Neighbors Form Human Chain to Block ICE from Detaining Father and Son: They Were 'Bullying' Them
"They came to the wrong community on the wrong day," one neighbor said
A group of Tennessee residents sprang into action on Monday to protect a man and his 12-year-old son when U.S. Immigration and Customs Enforcement officers attempted to take the pair into custody.
Footage showed neighbors in Hermitage filling the area of Brooke Valley Drive and Forest Ridge Drive for hours Monday morning to support the man after an ICE vehicle blocked him and his son in their van, WTVF reported. Neighbors provided gas, water and wet rags as the pair remained in their vehicle. (ICE warrants prohibit agents from forcibly removing people from their home or vehicle, according to WTVF.)
“There were two immigration officials sort of bullying a family inside of their own vehicle, telling them that they had an administrative warrant … and trying to harass them and fear them into coming out,” Daniel Ayoade Yoon, a local lawyer who helped in the effort, told WTVF. “They were saying, if you don’t come out, we’re going to arrest you, we’re going to arrest your 12-year-old son. And that’s just not legal, it’s not the right law.”
ICE did not immediately respond to a request for comment from PEOPLE.
Eventually, more than 10 people linked arms around the van and created a pathway for the man and his son to get into their home, according to the Tennessean. The ICE officers, dressed in plain clothes, drove away in their unmarked, white F-150 truck. As the bystanders stood guard, the boy was shown in the footage running into the family’s home, appearing afraid.
The residents cheered as the man and son made it inside safely.
“They came to the wrong community on the wrong day,” one neighbor could be heard saying during the standoff, according to the Nashville Scene.
One neighbor, Angela Glass, told the Scene that the family had been living there for 14 years.
“They don’t bother anybody,” said Glass. “Our kids play with their kids. It’s just one big community. And we don’t want to see anything happen to them. They’re good people. They’ve been here 14 years, leave them alone. To me, they’re considered Americans.”
The situation unfolded after an ICE representative called the police department, saying that the man drove home when ICE agents tried to pull him over, a Metro Nashville Police Department spokesperson tells PEOPLE in a statement. Responding police learned that ICE agents were attempting to serve a detainer, a civil warrant.
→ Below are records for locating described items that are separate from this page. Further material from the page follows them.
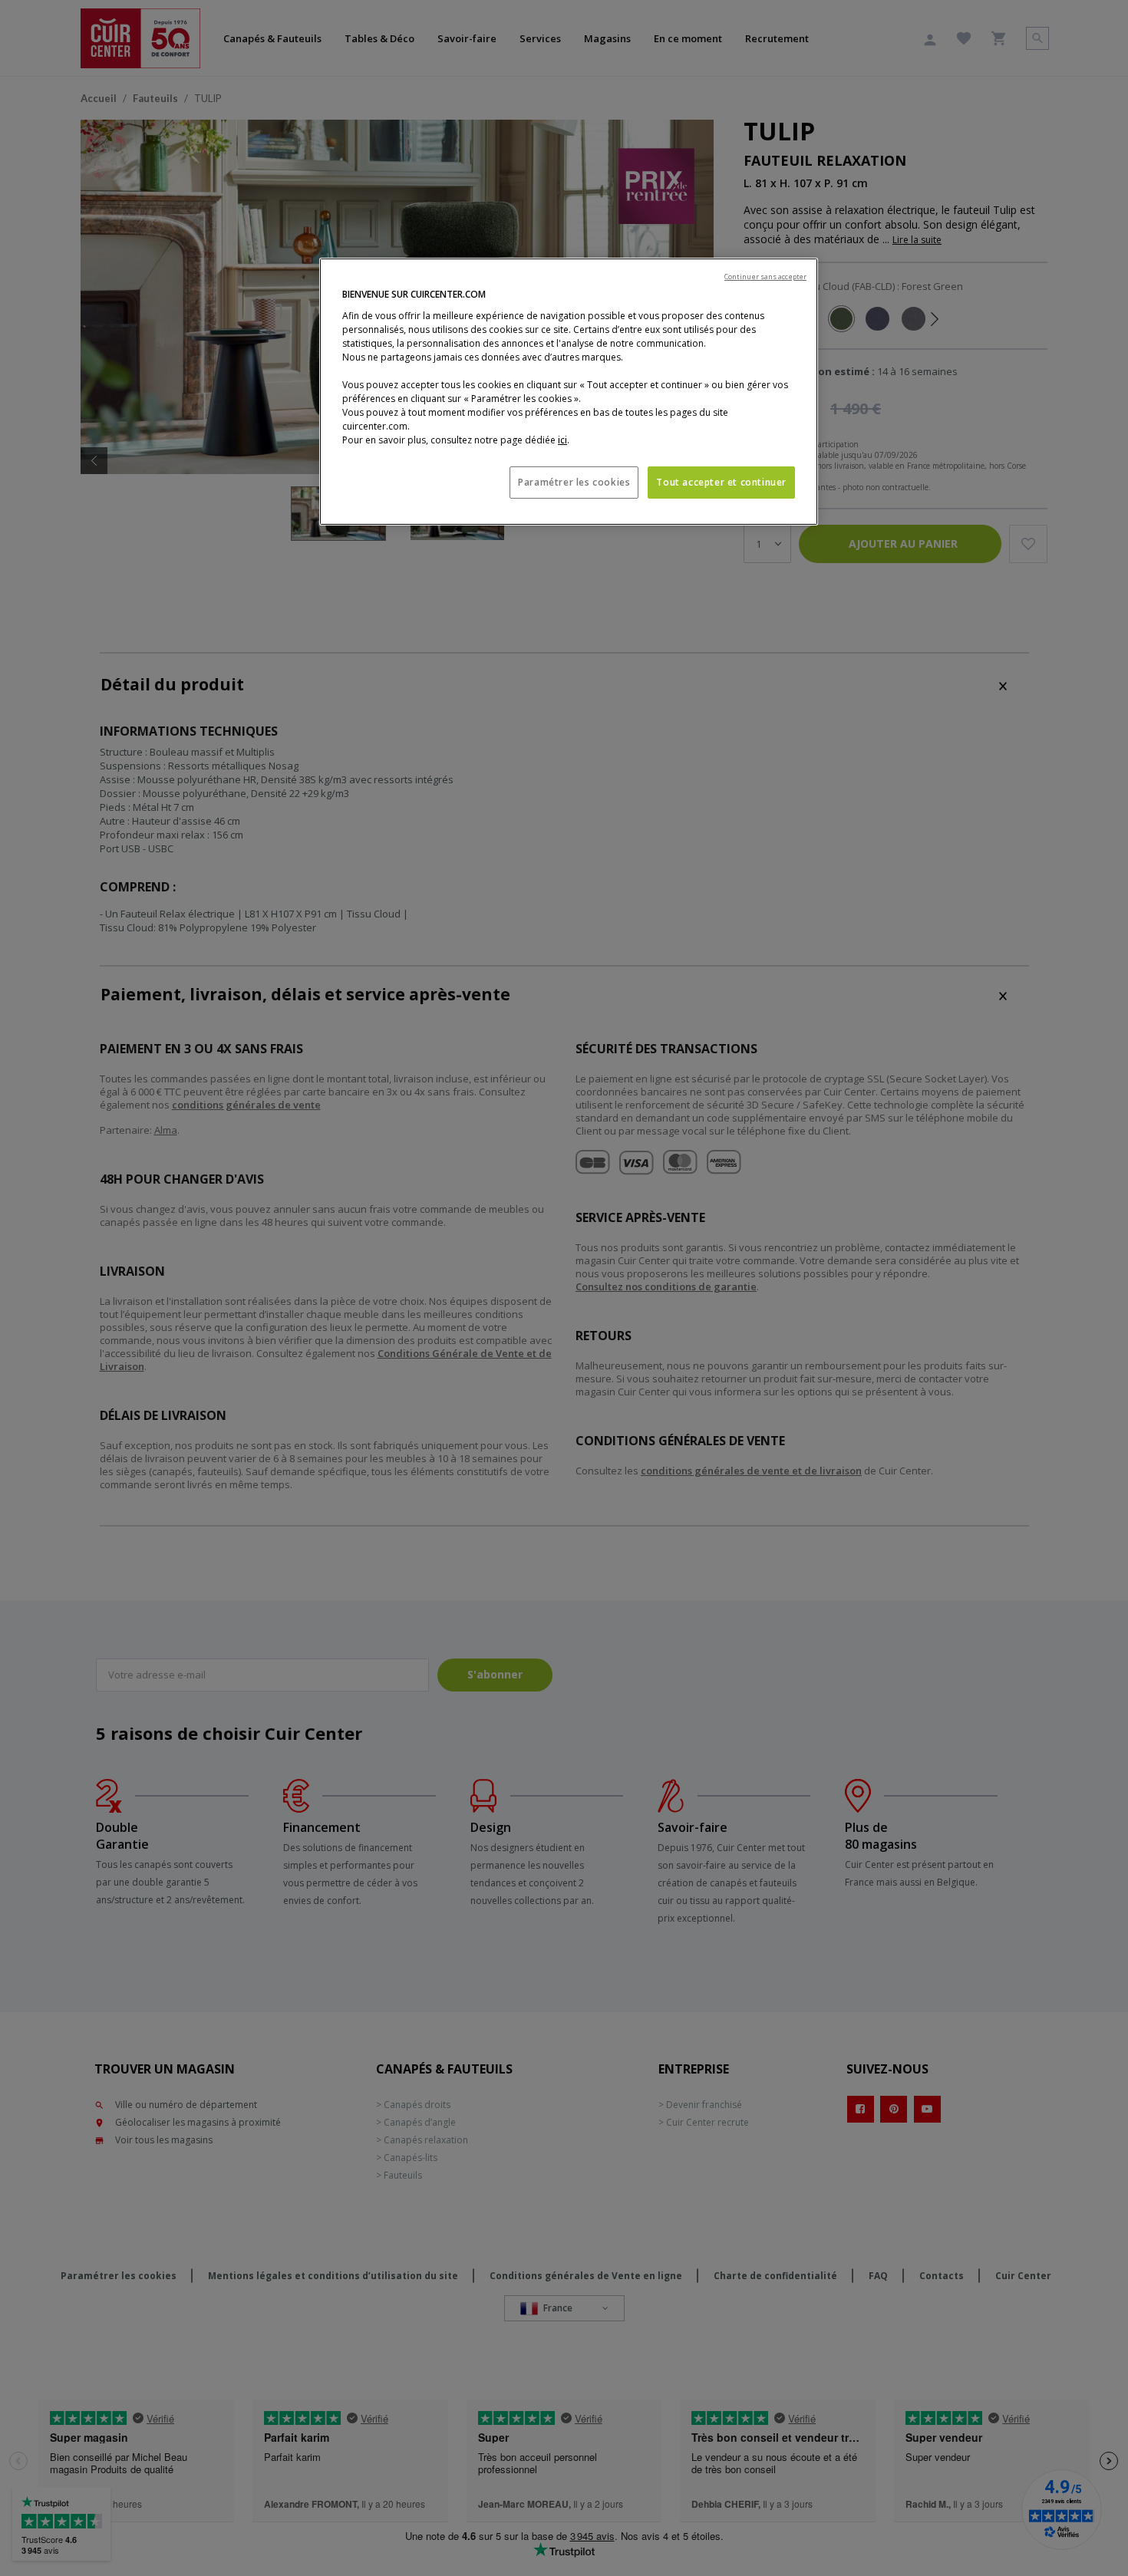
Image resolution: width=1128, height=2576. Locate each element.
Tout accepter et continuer (721, 482)
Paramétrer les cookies (574, 482)
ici (562, 439)
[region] (568, 392)
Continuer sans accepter (765, 277)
“The officers were instructed to not be involved in the service of the detainer, but to stand by from a distance to keep the peace if necessary,” police say.
Although the ICE officers hold that the incident stemmed from a traffic stop, neighbors reported seeing the agents sitting in a mysterious unmarked truck since Sunday, the Tennessean reported.
Tristan Call, who is part of a human rights group and took part in the residents’ efforts, applauded the neighbors.
“Really what put that into motion this morning was that some neighbors saw it happening and were willing to take a stand about it,” Call said. “I want to honor the work that those neighbors did. Young women coming out here by themselves to directly ask, ‘What are y’all doing here? This is our neighbor, we back each other up’ … That’s why this dad is still with his son.”
On Tuesday, the New York Times reported that more than 2,000 migrants in the U.S. illegally “were targeted in widely publicized raids that unfolded across the country last week. The government said just 35 people were detained, according to the Times.
The raids come as human rights groups decry the unsanitary conditions at processing facilities for migrants at the border. The crisis has sparked outrage as at least two dozen migrants have died in ICE custody during President Donald Trump administration, according to NBC News.